Selain itu, ada pula palmistry (ilmu rajah tangan), astrologi(ilmu perbintangan), numerology (ilmu angka-angka). Metode-metode pada pendekatan ini seolah-olah ilmiah namun pada hakekatnya hanya bersifat ilmiah semu (pseudo science). 

Pada tahun 1879 adalah tahun yang sangat penting dalam sejarah psikologi. Pada tahun inilah Wundt mendirikan laboratorium psikologi yang pertama kali di Leipzig, Jerman yang dianggap sebagai pertanda berdiri sendirinya psikologi sebagai ilmu yang terpisah dari ilmu-ilmu induknya (filsafat dan faal). 

Pada tahun ini pula, Wundt memperkenalkan metode yang digunakan dalam eksperimen-eksperimen, yaitu metode introspeksi. Wundt kemudian dikenal sebagai seorang yang menganut strukturalisme karena ia mengemukakan suatu teori yang menguraikan struktur (susunan, komposisi) dari jiwa. 

Wundt juga dikenal sebagai seorang penganut elementisme, karena ia percaya bahwa jiwa terdiri dari elemen-elemen. 

Ia pun dianggap sebagai tokoh asosiasionisme, karena ia percaya bahwa asosiasi adalah mekanisme yang terpenting dalam jiwa, yang menghubungkan elemenelemen kejiwaan satu sama lainnya sehingga membentuk satu struktur kejiwaan yang utuh. 

Ajaran-ajaran Wundt ini kemudian disebarluaskan ke Amerika Serikat oleh E. B. Titchener (1867 – 1927). Akan tetapi tidak dapat respon positif karena orang Amerika terkenal praktis dan pragmatis. 

Teori ini tidak diterima karena dianggap terlalu abstrak dan kurang dapat diterapkan secara langsung dalam kenyataan. Sarjana psikologi di Amerika kemudian membentuk aliran sendiri yang disebut fungsionalisme dengan tokoh-tokohnya antara lain William James (1842 – 1910) dan J. M. Cattel (1866 – 1944). 

Sesuai dengan namanya aliran ini lebih mengutamakan mempelajari fungsi-fungsi jiwa daripada mempelajari strukturnya. Aliran ini kemudian yang akan menjadi peninggalan penting dalam psikotes yang banyak digunakan pada berbagai setting kehidupan. 

Psikotes ini merupakan teknis evaluasi psikologi oleh J. M. Cattell. Namun demikian aliran fungsionalisme ini pun juga masih dikritik di Amerika Serikat. Hal ini disebabkan karena dianggap masih terlalu abstrak. 

Golongan terkahir ini menghendaki agar psikologi hanya mempelajari hal-hal yang benarbenar objektif, karena itu mereka hanya mau mengakui tingkah laku yang nyata (dapat diukur dan dapat dilihat) sebagai objek psikologi. 

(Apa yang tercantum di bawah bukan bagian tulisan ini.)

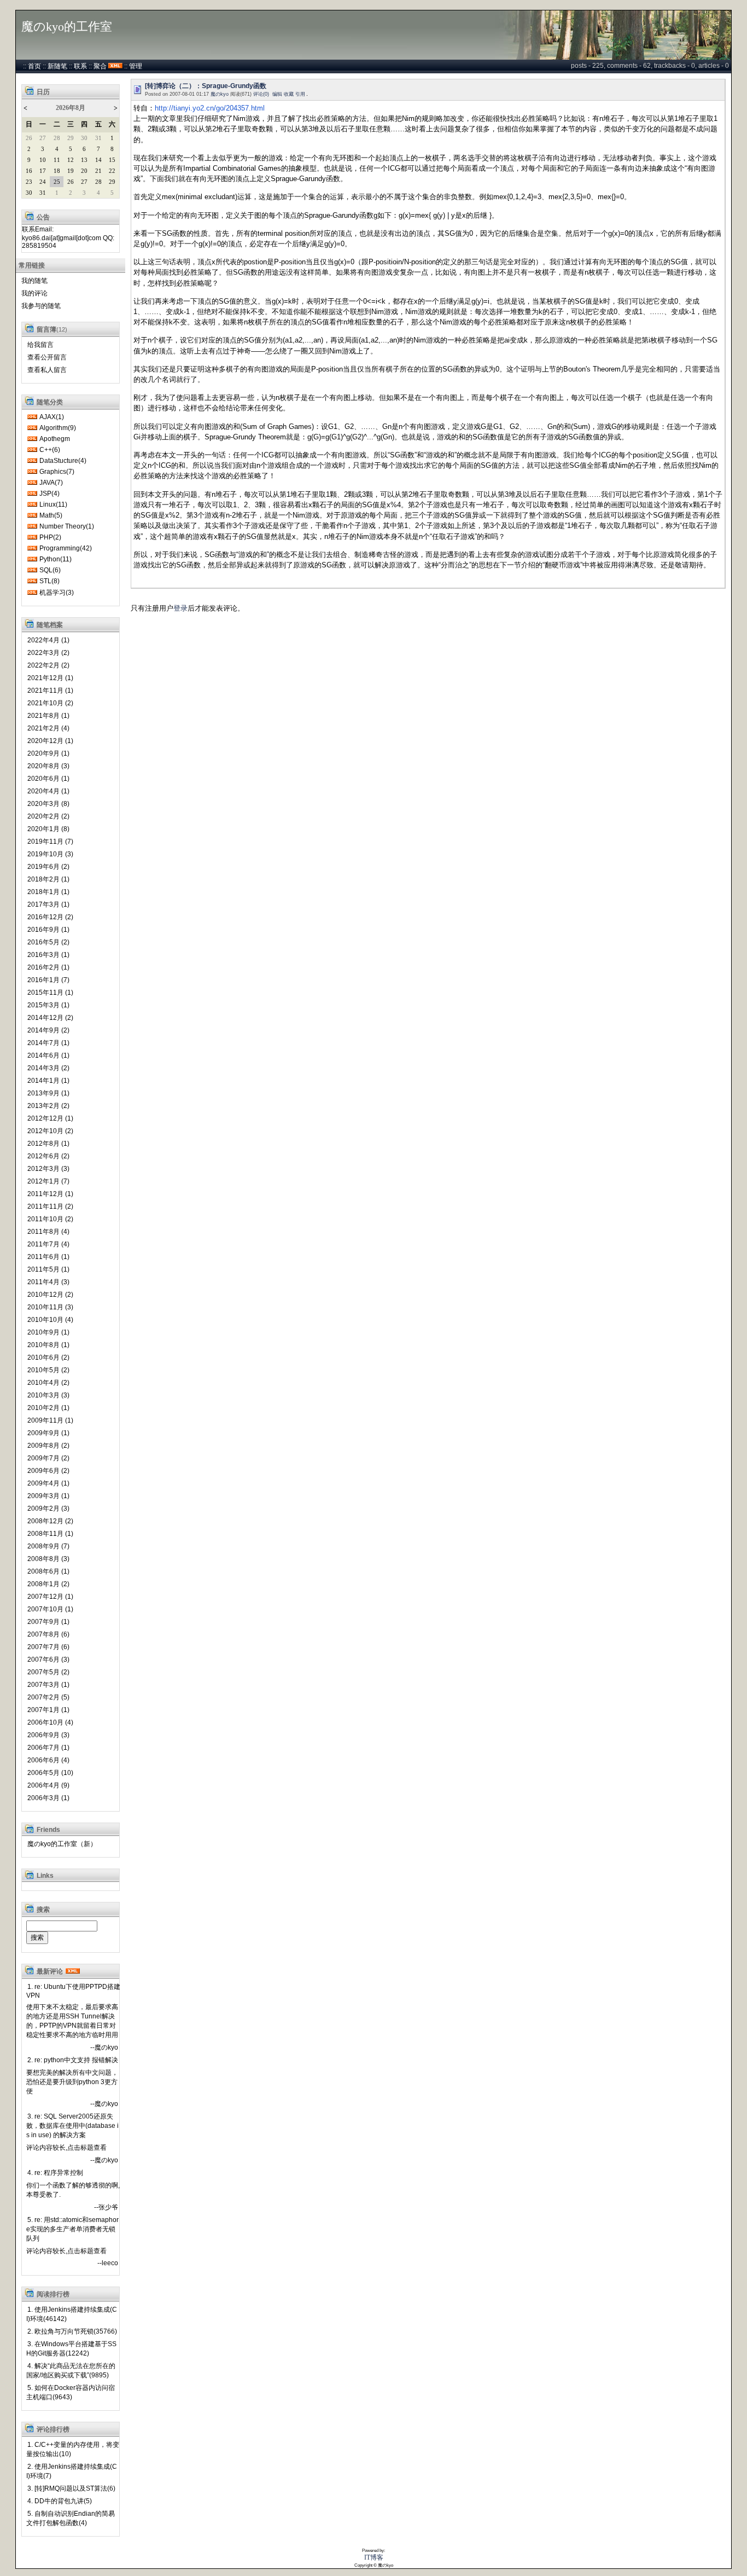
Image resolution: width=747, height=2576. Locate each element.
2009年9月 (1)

Pandangan ini dipelopori oleh J. B. Watson (1878 – 1958), dikembangkan selanjutnya oleh tokoh-tokoh antara lain E.C. Tolamn (1886 – 1959) dan B. F. Skinner (1904 – 1990). Sementara itu, di Jerman sendiri ajaran-ajaran Wundt mulai mendapat kritik dan koreksi. 

Salah satu murid Wundt, O. Kulpe (1862 – 1915), adalah salah satu yang kurang puas dengan ajaran Wundt dan memisahkan diri dari Wundt untuk mendirikan aliran sendiri di Wurzburg. Aliran ini yang kemudian dikenal sebagai aliran Wurzburg menolak anggapan Wundt bahwa berpikir itu selalu berupa image (bayangan dalam alam pikiran). 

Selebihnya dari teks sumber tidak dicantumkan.